Nurkan Yurdakul Mazda Türkiye Genel Müdürü

By on 31 Ocak 2012

ÖTV artışı ile ve sektörün buna hızla cevap vermesi ile etkilerini az yaşadık. Gerçek yansımaları önümüzdeki yıl içerisinde kendisini hissettirecektir. Bununla birlikte yıl sonunda pazarın 850 bin adet civarında kapanacağını zannediyorum.
2012 yılında ise global krizin etkileri ve ekonominin büyümesine endeksli olarak otomotiv sektöründe küçük çaplı bir daralma yaşanacağına inanıyorum. Daralma pazarın yüzde 10’u ile sınırlı olacaktır.
Bu daralma ile birlikte pazarın 730- 750 bin civarında olacağını düşünüyorum. Bu daralmanın yüzde 10 gibi bir oran olması bakımından tabloyu çok karamsar bulmuyorum. 2011 yılında Mazda Türkiye olarak altyapı ve bayi teşkilatlanma ön çalışmalarımızı bitirdik. Yılı tahminlerimizin gerisinde kapattık, ancak geleceği hazırlamak adına çok önemli çalışmalar yaptık. Yeni yılda yepyeni modelimiz CX-5’in yanı sıra 2011 Kasım ayında sunduğumuz lokomotif modelimiz makyajlı Mazda 3 ve BT-50 ile iddiamızı devam ettireceğiz. Yeni bayilerimizin de devreye girmesiyle Pazar payımızı % 0.7’ye çıkarabilmeyi umuyoruz. Mazda CX-5 tamamen yeni platformu, üstün teknolojisi ve motorları ile birlikte rekorlara koşacağına inanıyorum. Japonlar bu konuda son üç senedir çok titiz çalıştılar. Vardıkları nokta sürüş keyfi ve performanstan ödün vermeden yakıt tüketiminde yüzde 30 iyileştirme sağlamak ve karbondioksit emisyonunda uygulanan Euro 5 normlarını aşmak. SUV segmenti 2011 yılında yüzde 65 büyüme kaydetti bu segment 2012 yılında çok büyük bir ivme kazanmayacak. Fakat CX-5’in toplam satışlarımızı yüzde 10 arttıracağından, bunun azımsanmayacak bir oran olduğunu düşünüyorum. Mazda CX-5’i Türkiye’de Avrupa ile aynı zamanda Mayıs ayında, 2.0 litre benzinli ve 2.2 dizel motorla, manuel ve otomatik vitesli olarak satışa sunacağız.

■ ■ ■ ■ ■

## Görev 1
Metnin altındaki listenin bütün satırlarını hiç değiştirmeden yazın. Resimleri cevaba almayın.
Yukarıdaki metin ile aşağıdaki liste birbirinden bağımsız malzemelerdir.

■ ■ ■ ■ ■

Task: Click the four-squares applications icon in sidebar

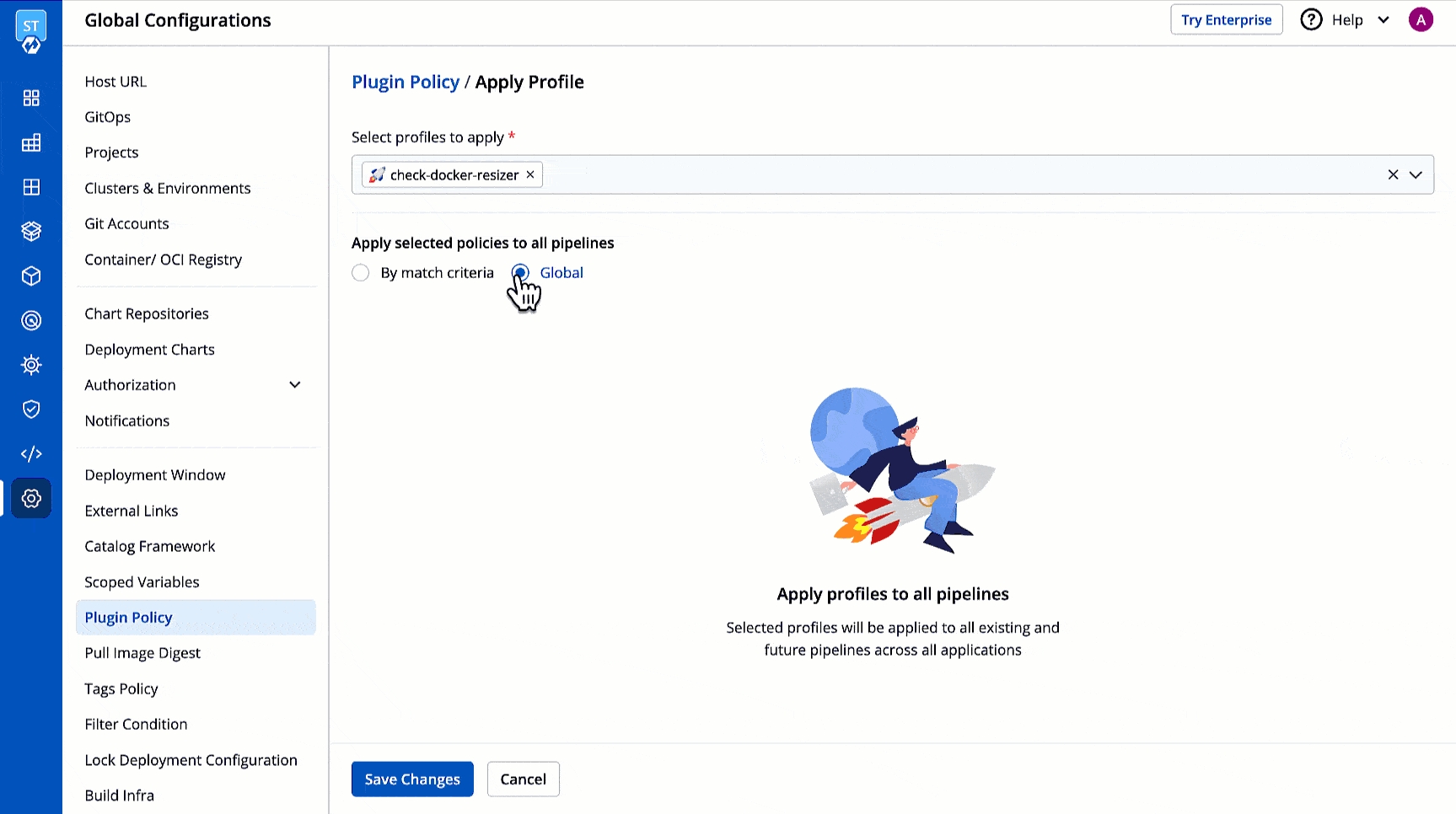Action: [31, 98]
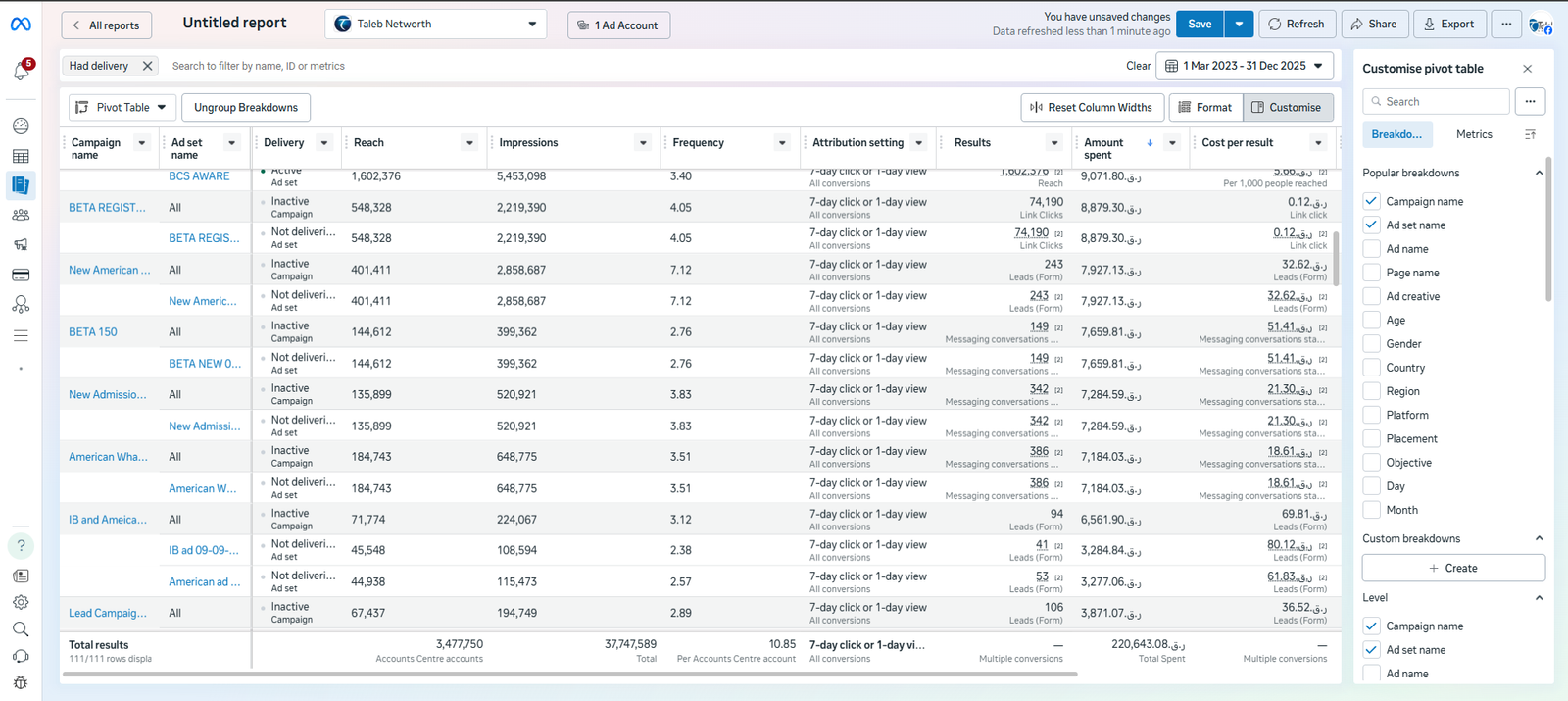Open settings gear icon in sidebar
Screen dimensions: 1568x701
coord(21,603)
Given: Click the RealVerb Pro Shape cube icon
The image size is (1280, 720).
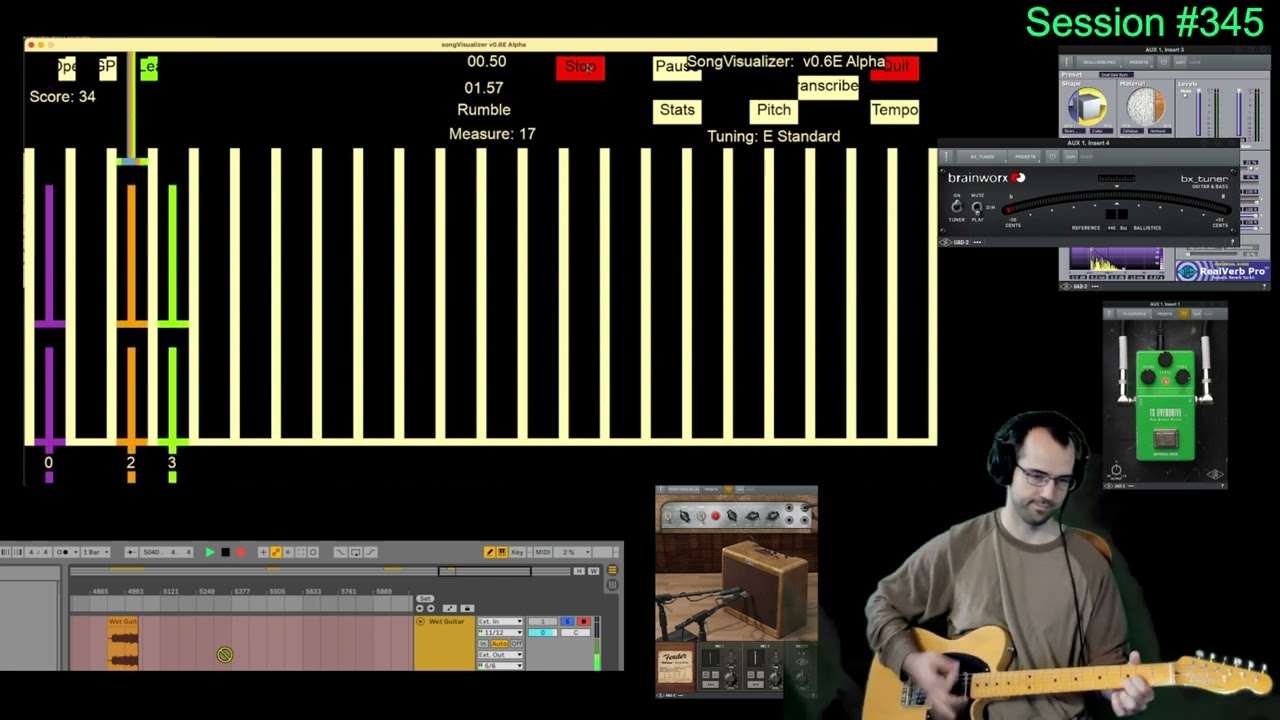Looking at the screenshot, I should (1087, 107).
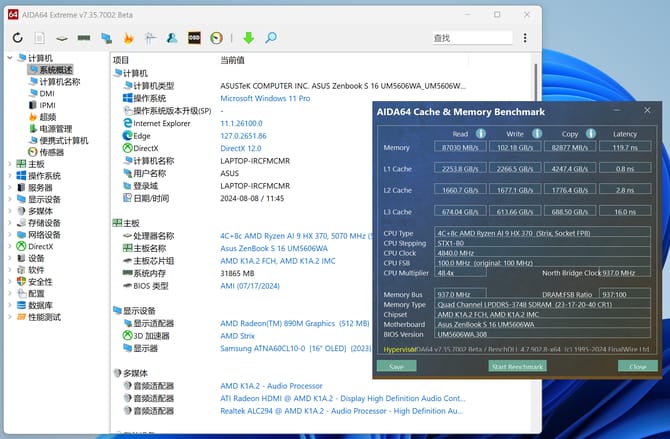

■ ■ ■ ■ ■

## Görev 2
Mazda Türkiye metnine göre Mazda CX-5 Türkiye'de hangi ay satışa sunulacak?

## Tam çözüm 1
Task: Click the four-squares applications icon in sidebar

Action: [31, 98]
Open settings gear icon in sidebar
Screen dimensions: 1568x701
coord(21,603)
Given: Click the RealVerb Pro Shape cube icon
The image size is (1280, 720).
Looking at the screenshot, I should (1087, 107).

## Tam çözüm 2
Mazda CX-5, Türkiye'de Avrupa ile aynı zamanda, Mayıs ayında satışa sunulacak.